Retour sur la rencontre de Clôture du projet Vivid autour de la vivabilité de nos réseaux d’agriculture soutenus par la communauté

Le projet Vivid a commencé il y a 3 ans, autour de la volonté de développer des outils pour renforcer les 3 piliers des réseaux d’agriculture soutenue par la communauté (ASC) : la viabilité, visibilité et la vivabilité. Toutes les ressources du projet seront bientôt disponibles, et le sont déjà en partie dans le Hub d’Urgenci. En attendant, voici un retour en mots sur la dernière rencontre des partenaires autour du sujet de vivabilité, au Pays Basque !

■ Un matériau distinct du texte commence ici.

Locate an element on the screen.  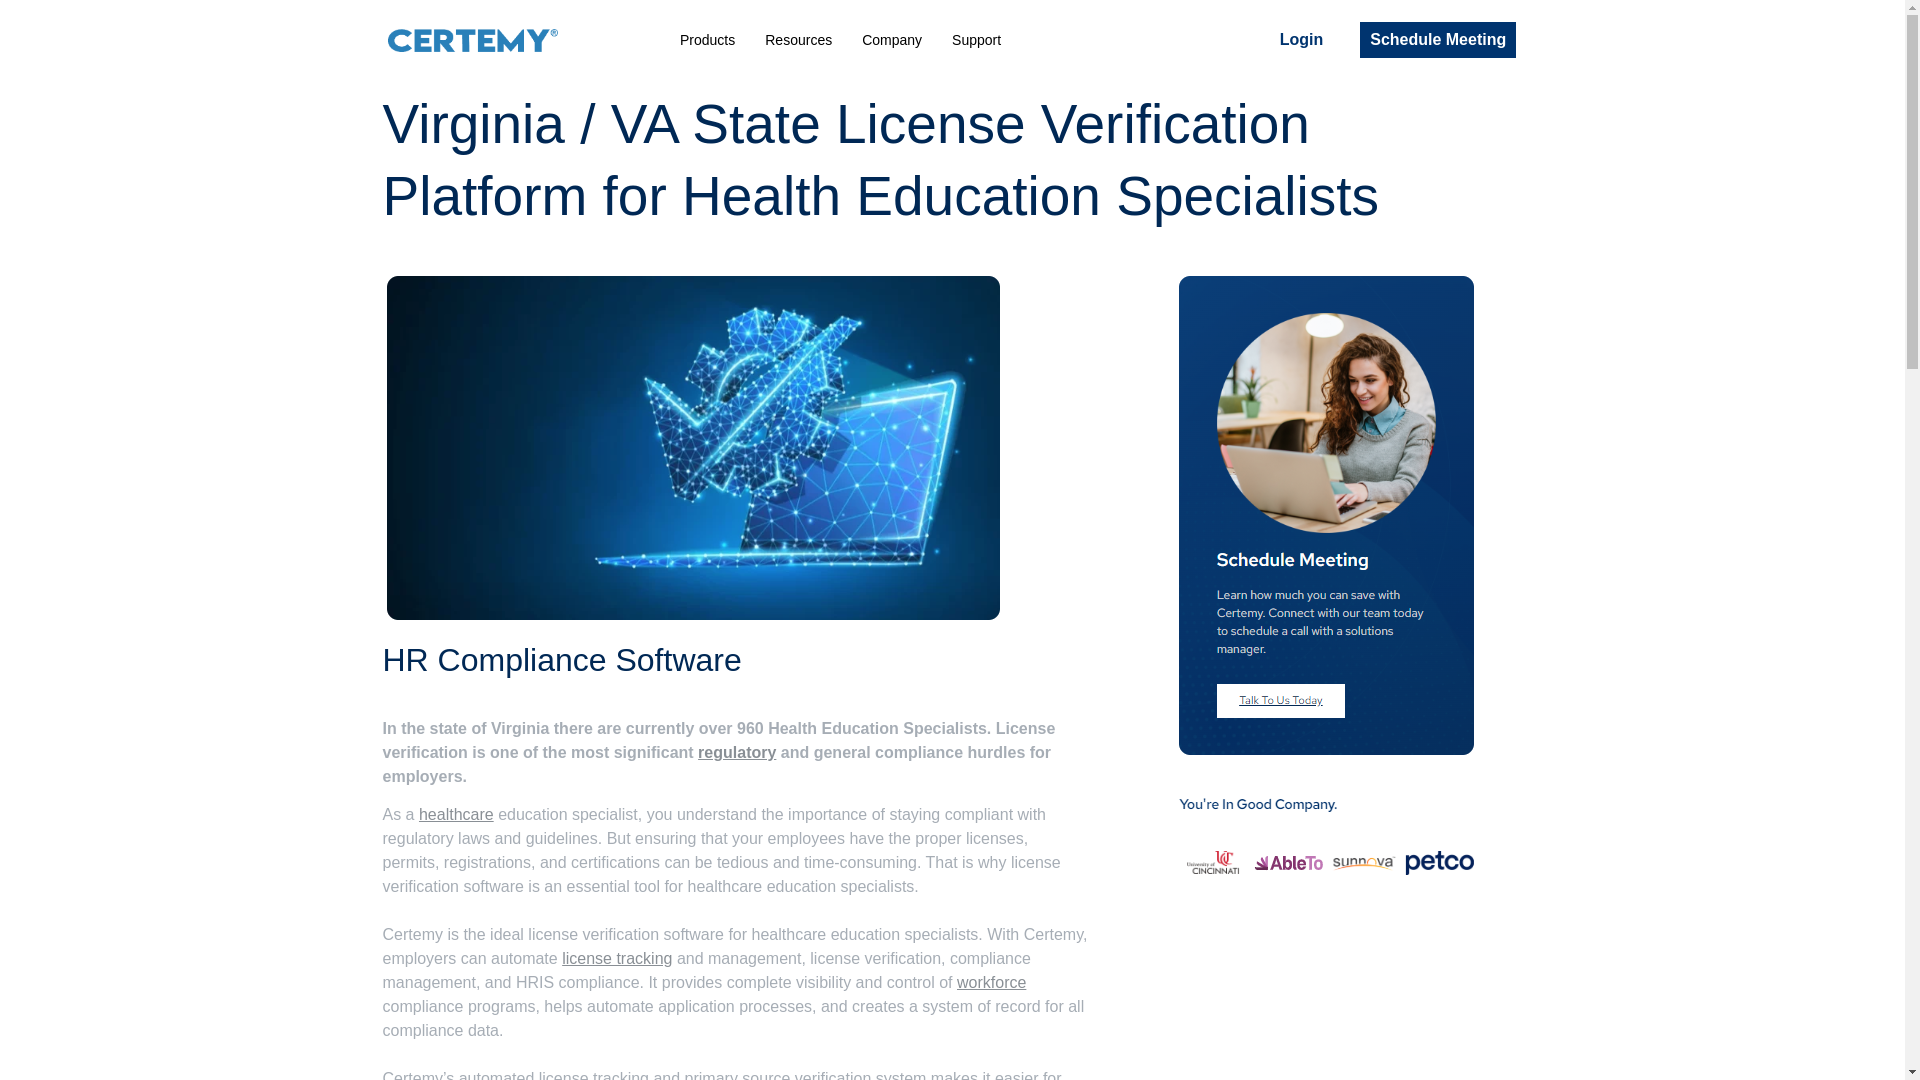
regulatory is located at coordinates (736, 752).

Comment répondre concrètement, par la pratique, à ce que vivent nos réseaux ? C’est autour de cette question que le projet Vivid est né. Pendant des mois, des personnes issues des ASC  – en France, en Allemagne, en Belgique, en Italie, en République tchèque, en Pologne et au Pays Basque  – ont travaillé ensemble pour bâtir des réponses concrètes.

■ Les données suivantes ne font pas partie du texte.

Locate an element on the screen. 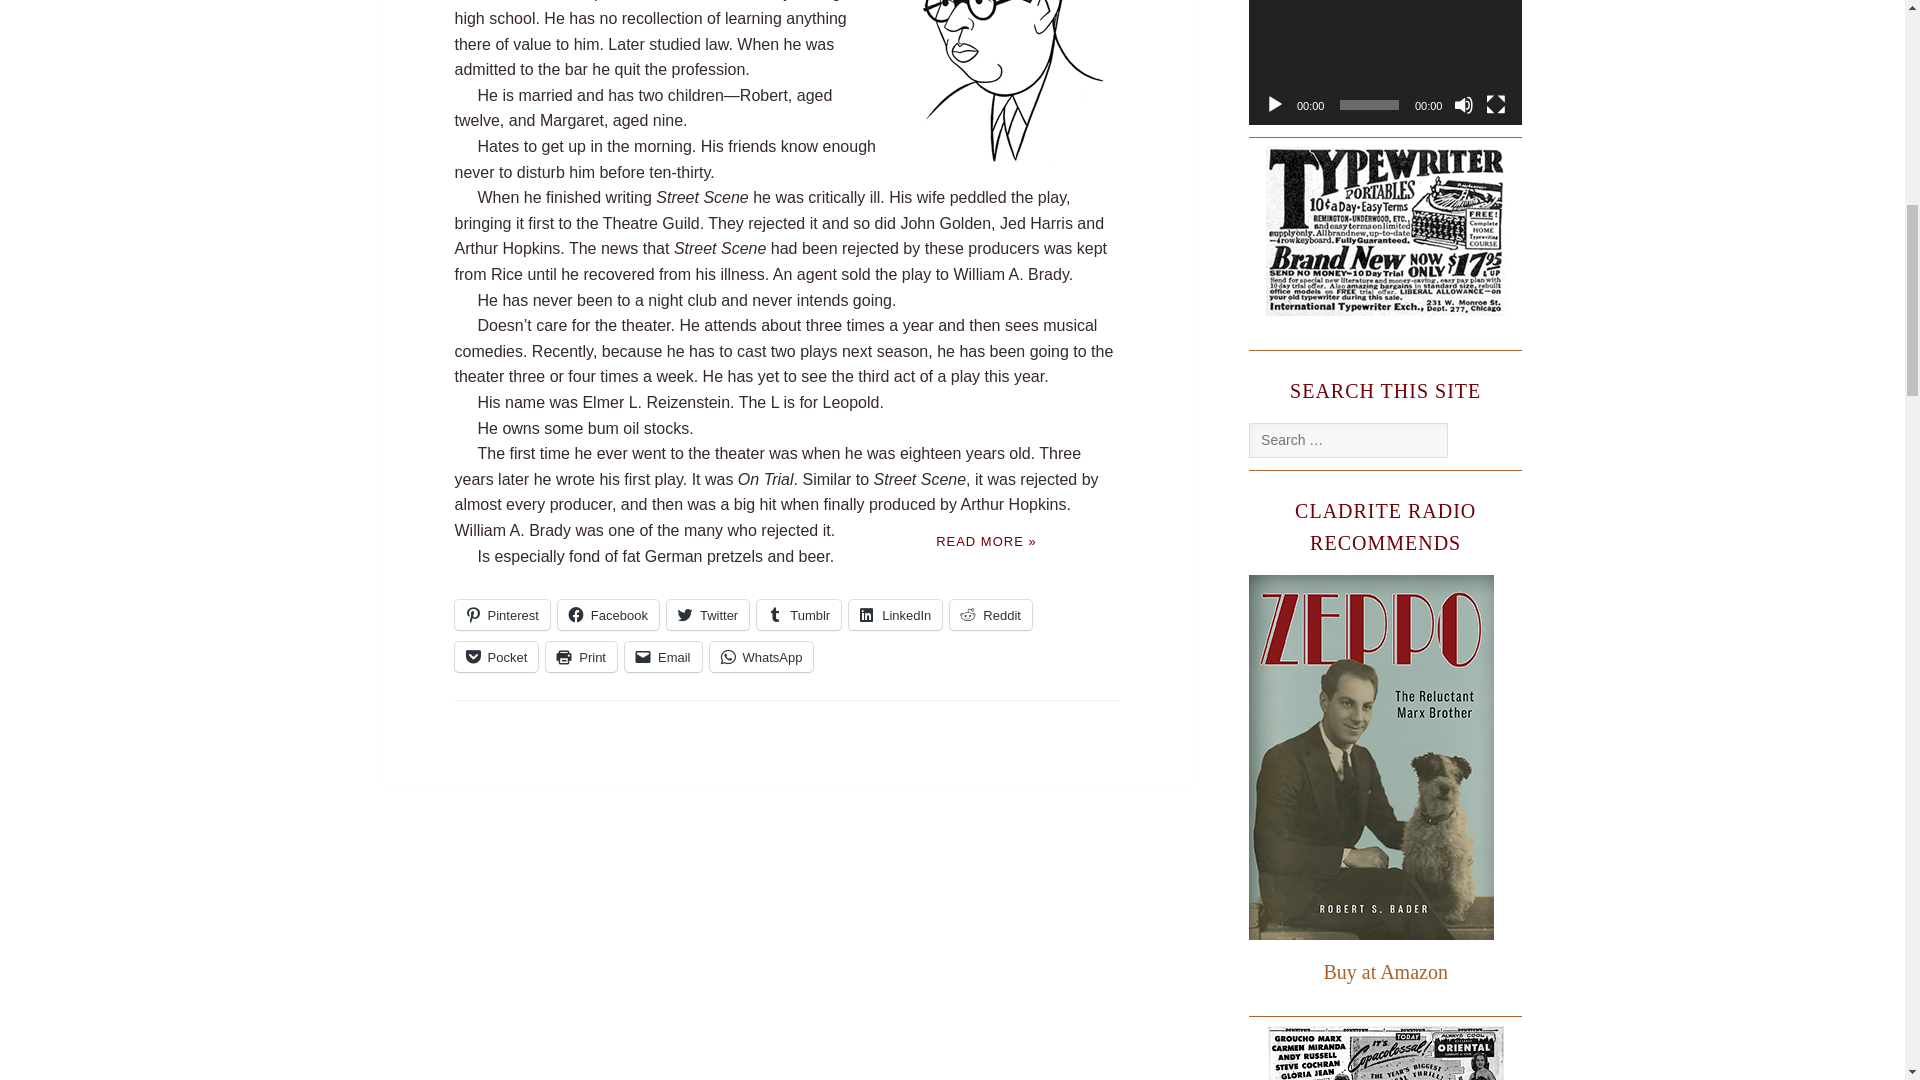  Tumblr is located at coordinates (798, 614).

Des outils pour s’évaluer, se rendre visible et faciliter l’implication dans nos réseaux

Trois grands chantiers ont structuré ce travail collectif dont les ressources peuvent se trouver dans le Hub de Urgenci.

La viabilité d’abord : des outils d’auto-évaluation ont été développés pour permettre à chaque initiative de traduire la question « Comment allons-nous ? » en données tangibles : finances, richesses humaines, gouvernance etc… Un moyen de prendre le pouls de nos organisations, au-delà des impressions.

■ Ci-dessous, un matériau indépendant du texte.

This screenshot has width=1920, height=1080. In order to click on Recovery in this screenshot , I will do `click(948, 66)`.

La visibilité ensuite : comment exister dans un monde ultra-chargé d’informations ? Dans le cadre du débat plus large sur les nouvelles technologies et du contexte de sur stimulation informationnelle, nous avons partagé des méthodes pour améliorer notre communication et gagner en visibilité.

La vivabilité, enfin : qu’est-ce que cela signifie, concrètement, pour une initiative, d’être vivable ? Nous avons travaillé à construire des langages communs, à définir ce que signifie prendre soin, à la fois à l’intérieur de nos réseaux et au-delà.

Cinq jours à Basoa sur la vivabilité : vivre ensemble, tout simplement

En mars, les partenaires du projet se sont réunis à Basoa (Artea) pour partager plusieurs jours d’apprentissage et de vie collective. Comme tout au long du projet, la vie s’est invitée – avec son lot d’imprévus et d’improvisation. Nous avons répondu du mieux possible, en mobilisant tout ce que nous avions appris et construit ensemble. Le but de ces journées ? Travailler sur la partie Vivabilité des réseaux et surtout l’expérimenter dans la pratique.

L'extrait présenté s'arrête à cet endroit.